🤖 AI Summary
This study addresses the **reliable assessment of knowledge transferability** in transfer learning—a longstanding challenge hindered by inconsistent evaluation criteria, poor interpretability, and ill-defined applicability scopes. We propose the first **two-dimensional classification framework**, systematically organizing over 60 mainstream transferability metrics along axes of *transferable knowledge type* (e.g., features, relations, semantics) and *measurement granularity* (sample-, task-, or domain-level), while rigorously reconstructing their mathematical foundations, underlying assumptions, and failure boundaries. Through cross-modal and cross-task empirical analysis, we characterize the efficacy gradients and root limitations of metrics across paradigms (e.g., pretraining-finetuning). Our work establishes a standardized assessment pathway and principled metric selection guidelines for transferability evaluation, advancing trustworthy AI evaluation infrastructure, and identifying key future directions—including dynamic transferability modeling and causally grounded metrics.
📝 Abstract
Transfer learning has become an essential paradigm in artificial intelligence, enabling the transfer of knowledge from a source task to improve performance on a target task. This approach, particularly through techniques such as pretraining and fine-tuning, has seen significant success in fields like computer vision and natural language processing. However, despite its widespread use, how to reliably assess the transferability of knowledge remains a challenge.
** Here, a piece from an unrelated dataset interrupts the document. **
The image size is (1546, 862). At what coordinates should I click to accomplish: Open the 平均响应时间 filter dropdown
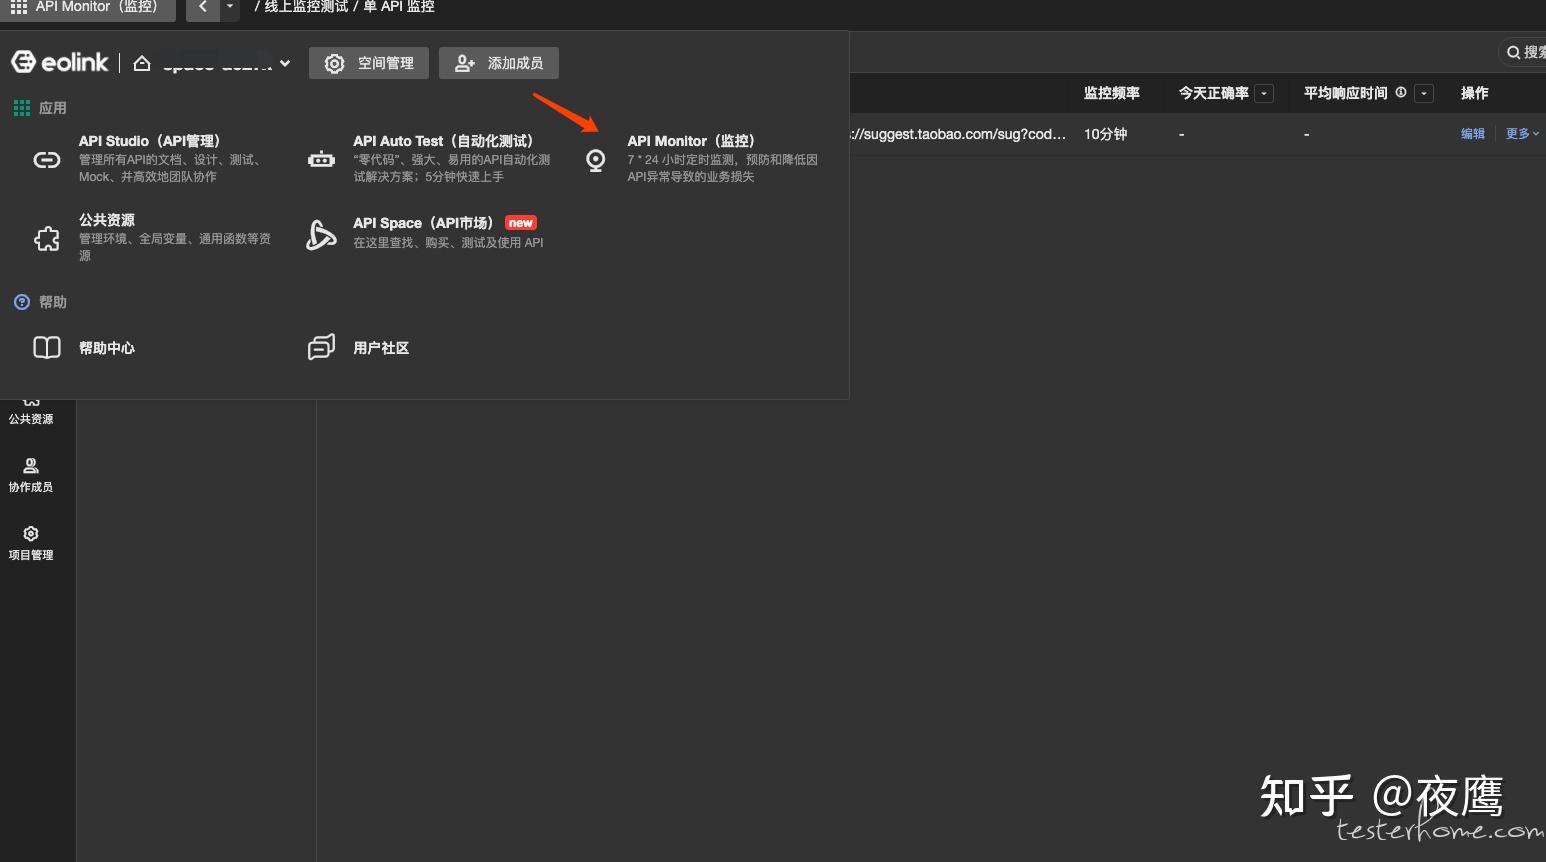click(1424, 93)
Understanding the theoretical underpinnings of each transferability metric is critical for ensuring the success of transfer learning. In this survey, we provide a unified taxonomy of transferability metrics, categorizing them based on transferable knowledge types and measurement granularity. This work examines the various metrics developed to evaluate the potential of source knowledge for transfer learning and their applicability across different learning paradigms emphasizing the need for careful selection of these metrics. By offering insights into how different metrics work under varying conditions, this survey aims to guide researchers and practitioners in selecting the most appropriate metric for specific applications, contributing to more efficient, reliable, and trustworthy AI systems. Finally, we discuss some open challenges in this field and propose future research directions to further advance the application of transferability metrics in trustworthy transfer learning.